Je me répétais sans cesse de ne pas me laisser emporter par la sentimentalité, mais d’être rationnelle. J’ai peu à peu abandonné mon jugement sur ma fille et je me suis concentrée sur la façon de l’aider à comprendre les principes d’être une bonne personne.
J’ai apaisé mes sentiments et mes émotions avant de rappeler ma fille, et cette fois, nous avons discuté pendant près d’une demi-heure.
Je lui ai demandé pourquoi elle était partie si tard et lui ai dit que je ne lui en voulais pas ; je voulais juste savoir ce qui n’allait pas.
« Je t’avais dit que je voulais rentrer à l’école l’après-midi, mais tu n’as avisé l’établissement. Tu es comme ça, c’est tout », a-t-elle répondu.
« Pourquoi ne m’as-tu pas dit que tu ne pourrais pas être à l’école avant 15 h ? » lui ai-je demandé.

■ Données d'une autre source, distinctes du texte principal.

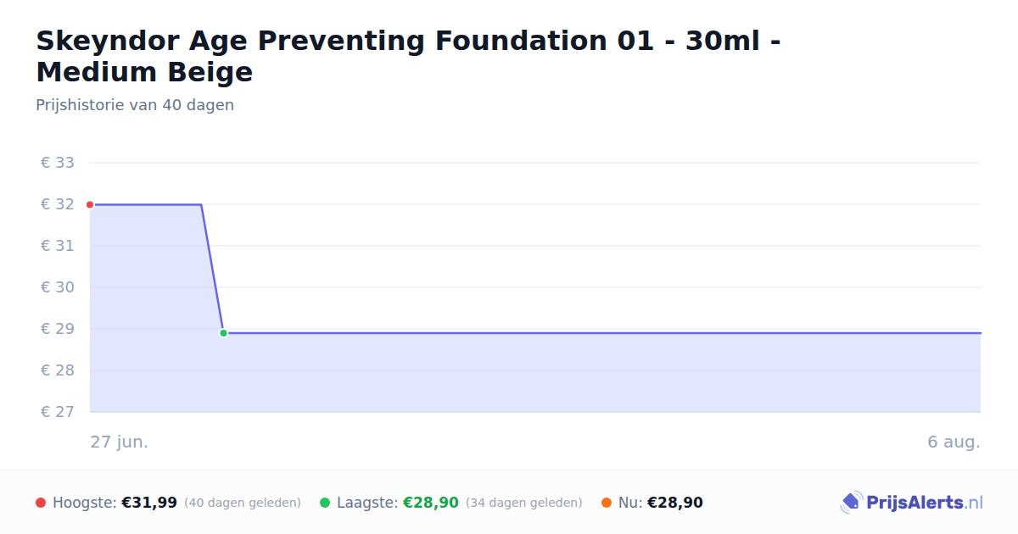Select the orange Nu legend dot
Viewport: 1018px width, 534px height.
tap(607, 503)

« S’il te plaît, ne me fixe pas d’horaire, ça me stresse », a-t-elle répliqué.
« C’est ma faute, je n’ai pas pensé à toi et je ne savais pas que cela te causait du stress », ai-je expliqué.
J’ai poursuivi : « Je suis quelqu’un d’intègre et je tiens parole. Si un imprévu survient, j’en informe l’autre personne. C’est une question de respect. À l’avenir, je serai plus attentive à ce que tu dis et j’essaierai de respecter tes souhaits au lieu d’imposer les miens. »

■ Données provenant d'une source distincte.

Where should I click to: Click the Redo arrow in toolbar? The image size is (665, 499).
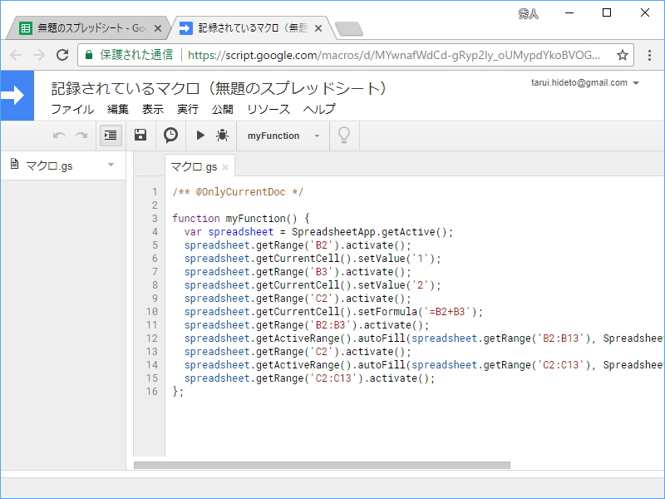point(81,136)
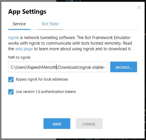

J’ai aussi encouragé ma fille à surmonter progressivement son anxiété en organisant son temps judicieusement afin qu’elle puisse accomplir ses tâches à temps. Je lui ai également dit qu’il est important d’être intègre dans tout ce que l’on fait. Ma fille a suivi mon conseil.
Peu après 17 h, ma fille m’a dit qu’elle était dans le bus. Elle m’a ensuite envoyé quelques messages :
« Maman, j’ai été un peu impolie au téléphone aujourd’hui. J’ai aussi été assez désagréable par le passé, je suis désolée. »
« Tu n’as pas à toujours te sacrifier pour moi. »
« Je n’ai pas eu une attitude appropriée envers toi par le passé, mais je ne pensais pas non plus que demander un congé scolaire était un problème pour toi. »
« Merci maman. Je suis désolée. »
« Je tiendrai compte de ce que tu m’as dit, et tu n’as pas à toujours faire des compromis ou à me tolérer. »
J’étais vraiment heureuse en lisant ces messages de ma fille, et j’ai senti que le Maître avait dissipé les tensions entre elle et moi. Merci, Maître !
Cet incident m’a fait prendre conscience de mes nombreux attachements humains face aux problèmes, et de mon manque de compassion et de bienveillance. Je réagissais par une tolérance forcée, mêlée à toutes sortes de sentiments humains, comme la peur et la timidité, ce qui me rendait passive ou totalement désemparée.
J’ai encore un long chemin à parcourir en matière de cultivation, mais je sens que j’ai trouvé la bonne voie et que je sais comment avancer.
Ceci n’est qu’une partie de ma compréhension personnelle. Veuillez me signaler tout ce qui est inapproprié.